__Assigned task__
Up to and including the line with "Terms Of Use (98, 2353)", please reproduce the lines below exactly, beginning with the first.

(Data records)
● ● ●
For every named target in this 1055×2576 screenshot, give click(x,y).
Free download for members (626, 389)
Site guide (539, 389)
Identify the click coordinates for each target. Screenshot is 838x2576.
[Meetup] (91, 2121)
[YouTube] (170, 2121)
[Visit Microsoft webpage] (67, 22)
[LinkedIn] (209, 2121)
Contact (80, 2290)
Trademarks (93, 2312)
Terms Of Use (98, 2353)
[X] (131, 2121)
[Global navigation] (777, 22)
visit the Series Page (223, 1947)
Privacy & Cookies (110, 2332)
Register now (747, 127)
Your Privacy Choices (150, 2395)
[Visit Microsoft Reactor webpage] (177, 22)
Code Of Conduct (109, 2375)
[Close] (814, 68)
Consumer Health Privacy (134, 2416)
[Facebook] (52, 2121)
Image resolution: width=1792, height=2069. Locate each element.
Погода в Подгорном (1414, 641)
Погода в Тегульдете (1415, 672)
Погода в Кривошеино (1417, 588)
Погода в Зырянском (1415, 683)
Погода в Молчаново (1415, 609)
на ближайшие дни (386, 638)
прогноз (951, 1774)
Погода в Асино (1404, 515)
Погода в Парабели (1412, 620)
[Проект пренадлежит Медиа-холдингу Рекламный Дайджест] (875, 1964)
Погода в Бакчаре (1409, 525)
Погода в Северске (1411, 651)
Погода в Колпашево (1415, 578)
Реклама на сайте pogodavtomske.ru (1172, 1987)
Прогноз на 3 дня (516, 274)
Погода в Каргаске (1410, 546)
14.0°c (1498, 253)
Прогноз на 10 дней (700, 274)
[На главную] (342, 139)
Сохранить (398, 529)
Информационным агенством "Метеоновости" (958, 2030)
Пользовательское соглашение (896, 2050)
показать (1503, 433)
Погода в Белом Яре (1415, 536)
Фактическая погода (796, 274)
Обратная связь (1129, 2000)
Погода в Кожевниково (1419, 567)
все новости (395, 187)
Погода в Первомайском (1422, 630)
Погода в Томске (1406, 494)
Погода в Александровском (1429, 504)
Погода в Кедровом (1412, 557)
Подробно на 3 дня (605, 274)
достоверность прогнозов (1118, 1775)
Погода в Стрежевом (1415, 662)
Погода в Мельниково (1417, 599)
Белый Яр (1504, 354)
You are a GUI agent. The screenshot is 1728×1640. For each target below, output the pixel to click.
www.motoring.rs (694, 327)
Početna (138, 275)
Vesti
● ● ●
__Solved exercise__
For every named target in this 1055×2576 screenshot, give click(x,y).
Free download for members (626, 389)
Site guide (539, 389)
Identify the click coordinates for each target. Screenshot is 838x2576.
[Meetup] (91, 2121)
[YouTube] (170, 2121)
[Visit Microsoft webpage] (67, 22)
[LinkedIn] (209, 2121)
Contact (80, 2290)
Trademarks (93, 2312)
Terms Of Use (98, 2353)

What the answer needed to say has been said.